### BRIEF A
Do these statements agree with the passage on Charles's legal career? Answer yes or no for each, quoting the deciding words. (i) Charles founded his firm in June 2010. (ii) The book he contributed to was published in 2015. (iii) He has been a visiting lecturer at the National Defence College, Nigeria.

### EXTRACT
Together with other leading international criminal law practitioners, Charles contributed to the book: International Criminal Investigations: Law and Practice, published by Eleven at the Hague in 2017. He has also published several articles in the areas of international criminal law, victim compensation and the "complementarity principle" in the Rome Statute of the ICC. He has been invited as a guest speaker on several national and international TV programmes and at several prestigious educational institutions worldwide on various aspects of investigating and prosecuting international crimes, international law, corruption, tracing and/or repatriating stolen assets, victim compensation and/or reparations. He has also served as a visiting lecturer on international humanitarian law at the National Defence College, Nigeria and at the Nigerian Institute of Advanced Legal Studies.

Regional and domestic legal career
In June 2010, following his distinguished UN career, Charles returned to private practice and founded Charles Anthony (Lawyers) LLP, a cross-border firm of legal practitioners in Lagos and London, with specialisation in international criminal and human rights law, complex white-collar crime, and international asset recovery matters. He is currently admitted to practice as list counsel before several international and regional courts including the International Criminal Court (ICC), the Special Tribunal for Lebanon (STL), the United Nations Residual Mechanism for International Tribunals (UNMIT) and the African Court on Human and People’s Rights in Tanzania (AfCHPR). Since 2018, he has served as the International Criminal Court Bar Association’s focal point for Nigeria.

### BRIEF B
In the entries, rename "Targets" to "Goals" from the line with "Choose the 32GB size option" up to and including the line with "point(193,17)". Give back only those lines, with everything else unchanged.

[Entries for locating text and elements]

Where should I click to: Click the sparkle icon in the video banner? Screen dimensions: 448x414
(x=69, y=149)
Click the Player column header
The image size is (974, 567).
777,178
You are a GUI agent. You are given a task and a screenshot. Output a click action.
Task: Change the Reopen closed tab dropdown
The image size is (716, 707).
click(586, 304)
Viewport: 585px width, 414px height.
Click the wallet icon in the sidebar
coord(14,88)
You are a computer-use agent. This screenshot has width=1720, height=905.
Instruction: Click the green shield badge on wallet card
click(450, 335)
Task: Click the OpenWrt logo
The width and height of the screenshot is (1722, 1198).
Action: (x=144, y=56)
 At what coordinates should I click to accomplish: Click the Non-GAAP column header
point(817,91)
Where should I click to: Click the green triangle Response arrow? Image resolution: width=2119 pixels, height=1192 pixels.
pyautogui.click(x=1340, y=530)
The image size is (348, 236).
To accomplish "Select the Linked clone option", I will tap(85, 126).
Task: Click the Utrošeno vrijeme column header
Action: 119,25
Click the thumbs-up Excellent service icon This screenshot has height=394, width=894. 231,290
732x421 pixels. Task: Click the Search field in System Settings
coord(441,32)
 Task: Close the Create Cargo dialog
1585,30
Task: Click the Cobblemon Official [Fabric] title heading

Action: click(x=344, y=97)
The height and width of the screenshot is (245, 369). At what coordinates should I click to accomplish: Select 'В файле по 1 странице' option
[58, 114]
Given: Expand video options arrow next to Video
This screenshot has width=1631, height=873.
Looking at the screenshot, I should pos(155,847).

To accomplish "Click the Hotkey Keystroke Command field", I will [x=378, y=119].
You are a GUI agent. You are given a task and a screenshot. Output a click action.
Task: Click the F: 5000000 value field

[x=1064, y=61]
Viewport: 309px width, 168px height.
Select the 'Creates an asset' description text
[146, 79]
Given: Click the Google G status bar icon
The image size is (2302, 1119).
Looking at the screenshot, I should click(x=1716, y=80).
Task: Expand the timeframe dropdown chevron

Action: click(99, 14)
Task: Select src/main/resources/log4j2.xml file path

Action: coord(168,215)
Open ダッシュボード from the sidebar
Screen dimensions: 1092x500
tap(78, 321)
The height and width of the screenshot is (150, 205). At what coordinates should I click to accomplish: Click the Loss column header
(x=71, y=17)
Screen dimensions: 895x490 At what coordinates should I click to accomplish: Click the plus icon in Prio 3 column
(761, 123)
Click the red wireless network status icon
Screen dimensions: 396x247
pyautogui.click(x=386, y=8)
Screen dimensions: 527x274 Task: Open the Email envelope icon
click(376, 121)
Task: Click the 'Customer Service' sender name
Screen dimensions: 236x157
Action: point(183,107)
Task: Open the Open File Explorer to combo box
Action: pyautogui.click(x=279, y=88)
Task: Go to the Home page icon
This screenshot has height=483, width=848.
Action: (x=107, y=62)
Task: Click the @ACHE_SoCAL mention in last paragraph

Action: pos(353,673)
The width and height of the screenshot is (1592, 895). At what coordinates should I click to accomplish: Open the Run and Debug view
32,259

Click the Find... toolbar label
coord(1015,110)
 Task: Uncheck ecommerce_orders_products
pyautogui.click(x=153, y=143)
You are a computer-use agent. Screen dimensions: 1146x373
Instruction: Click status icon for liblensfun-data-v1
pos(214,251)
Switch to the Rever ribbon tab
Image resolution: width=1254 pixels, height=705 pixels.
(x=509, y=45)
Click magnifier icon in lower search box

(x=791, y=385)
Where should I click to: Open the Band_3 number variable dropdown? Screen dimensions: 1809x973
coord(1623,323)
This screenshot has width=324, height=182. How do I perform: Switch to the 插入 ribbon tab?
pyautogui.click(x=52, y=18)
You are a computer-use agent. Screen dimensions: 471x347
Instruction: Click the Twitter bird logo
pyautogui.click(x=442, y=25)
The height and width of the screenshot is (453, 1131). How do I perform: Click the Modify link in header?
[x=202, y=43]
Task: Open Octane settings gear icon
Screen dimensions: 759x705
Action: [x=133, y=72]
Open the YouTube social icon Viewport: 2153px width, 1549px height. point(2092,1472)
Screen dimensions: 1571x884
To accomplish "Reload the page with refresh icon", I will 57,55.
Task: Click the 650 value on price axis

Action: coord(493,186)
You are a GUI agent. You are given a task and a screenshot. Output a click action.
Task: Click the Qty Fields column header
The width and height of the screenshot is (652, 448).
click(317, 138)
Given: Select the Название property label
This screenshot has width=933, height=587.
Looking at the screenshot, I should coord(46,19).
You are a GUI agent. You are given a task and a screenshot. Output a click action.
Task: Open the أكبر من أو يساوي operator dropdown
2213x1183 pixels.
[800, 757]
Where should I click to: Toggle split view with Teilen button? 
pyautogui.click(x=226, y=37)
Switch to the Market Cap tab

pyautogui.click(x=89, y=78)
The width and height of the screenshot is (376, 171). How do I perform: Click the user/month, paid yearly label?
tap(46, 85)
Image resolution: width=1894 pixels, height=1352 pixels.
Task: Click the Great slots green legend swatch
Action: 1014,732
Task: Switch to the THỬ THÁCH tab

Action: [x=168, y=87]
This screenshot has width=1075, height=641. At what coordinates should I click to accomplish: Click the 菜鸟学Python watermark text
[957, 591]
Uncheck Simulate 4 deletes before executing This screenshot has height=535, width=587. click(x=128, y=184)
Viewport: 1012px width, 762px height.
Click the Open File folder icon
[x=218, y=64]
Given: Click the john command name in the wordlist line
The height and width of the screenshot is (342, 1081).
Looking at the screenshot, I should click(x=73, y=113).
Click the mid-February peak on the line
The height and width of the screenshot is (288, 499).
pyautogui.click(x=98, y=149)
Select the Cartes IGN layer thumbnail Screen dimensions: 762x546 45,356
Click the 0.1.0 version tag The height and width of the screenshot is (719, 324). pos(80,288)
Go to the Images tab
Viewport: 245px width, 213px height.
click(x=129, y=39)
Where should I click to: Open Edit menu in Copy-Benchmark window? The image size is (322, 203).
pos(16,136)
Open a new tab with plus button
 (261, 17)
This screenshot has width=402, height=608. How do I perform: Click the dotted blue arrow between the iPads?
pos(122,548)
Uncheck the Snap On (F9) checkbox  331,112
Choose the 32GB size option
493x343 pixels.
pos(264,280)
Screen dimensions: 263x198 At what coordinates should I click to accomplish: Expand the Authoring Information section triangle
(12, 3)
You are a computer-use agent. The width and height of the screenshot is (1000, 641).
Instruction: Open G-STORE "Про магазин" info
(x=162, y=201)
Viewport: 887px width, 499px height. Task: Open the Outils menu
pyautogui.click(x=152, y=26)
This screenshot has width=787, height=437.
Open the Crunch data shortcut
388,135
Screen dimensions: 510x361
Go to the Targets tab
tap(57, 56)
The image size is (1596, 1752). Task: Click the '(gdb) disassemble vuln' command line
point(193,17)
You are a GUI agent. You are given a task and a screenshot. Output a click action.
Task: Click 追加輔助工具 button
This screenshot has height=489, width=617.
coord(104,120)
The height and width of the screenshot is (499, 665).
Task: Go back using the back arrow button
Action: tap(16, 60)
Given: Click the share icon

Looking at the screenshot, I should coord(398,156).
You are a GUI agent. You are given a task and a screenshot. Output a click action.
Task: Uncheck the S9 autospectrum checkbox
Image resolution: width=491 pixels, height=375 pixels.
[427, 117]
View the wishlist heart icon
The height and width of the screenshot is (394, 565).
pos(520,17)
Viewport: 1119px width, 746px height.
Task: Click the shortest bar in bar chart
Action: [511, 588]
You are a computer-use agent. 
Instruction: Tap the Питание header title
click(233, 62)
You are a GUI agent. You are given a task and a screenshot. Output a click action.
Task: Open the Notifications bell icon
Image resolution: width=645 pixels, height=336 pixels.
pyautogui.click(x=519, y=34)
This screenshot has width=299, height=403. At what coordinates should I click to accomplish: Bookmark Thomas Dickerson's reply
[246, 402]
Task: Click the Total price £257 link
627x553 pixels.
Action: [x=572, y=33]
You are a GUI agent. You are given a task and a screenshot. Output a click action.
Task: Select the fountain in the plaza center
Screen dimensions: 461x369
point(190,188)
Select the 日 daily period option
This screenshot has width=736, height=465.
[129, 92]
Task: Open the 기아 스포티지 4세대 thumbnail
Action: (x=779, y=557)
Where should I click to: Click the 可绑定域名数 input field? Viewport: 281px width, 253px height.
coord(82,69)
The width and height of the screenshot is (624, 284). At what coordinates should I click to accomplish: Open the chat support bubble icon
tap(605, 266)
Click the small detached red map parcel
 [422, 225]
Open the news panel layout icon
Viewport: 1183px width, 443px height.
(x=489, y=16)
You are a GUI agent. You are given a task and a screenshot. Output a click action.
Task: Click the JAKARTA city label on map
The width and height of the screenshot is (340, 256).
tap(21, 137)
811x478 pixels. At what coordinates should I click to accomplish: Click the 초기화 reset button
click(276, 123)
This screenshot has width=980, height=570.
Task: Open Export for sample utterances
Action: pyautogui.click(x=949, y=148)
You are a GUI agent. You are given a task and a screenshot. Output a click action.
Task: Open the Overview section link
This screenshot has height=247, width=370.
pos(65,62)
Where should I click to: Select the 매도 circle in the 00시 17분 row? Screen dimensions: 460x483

### COMPLETE ANSWER A
(i) Yes: "In June 2010, following his distinguished UN career, Charles returned to private practice and founded Charles Anthony (Lawyers) LLP"
(ii) No: "published by Eleven at the Hague in 2017"
(iii) Yes: "He has also served as a visiting lecturer on international humanitarian law at the National Defence College, Nigeria"

### COMPLETE ANSWER B
Choose the 32GB size option
493x343 pixels.
pos(264,280)
Screen dimensions: 263x198 At what coordinates should I click to accomplish: Expand the Authoring Information section triangle
(12, 3)
You are a computer-use agent. The width and height of the screenshot is (1000, 641).
Instruction: Open G-STORE "Про магазин" info
(x=162, y=201)
Viewport: 887px width, 499px height. Task: Open the Outils menu
pyautogui.click(x=152, y=26)
This screenshot has width=787, height=437.
Open the Crunch data shortcut
388,135
Screen dimensions: 510x361
Go to the Goals tab
tap(57, 56)
The image size is (1596, 1752). Task: Click the '(gdb) disassemble vuln' command line
point(193,17)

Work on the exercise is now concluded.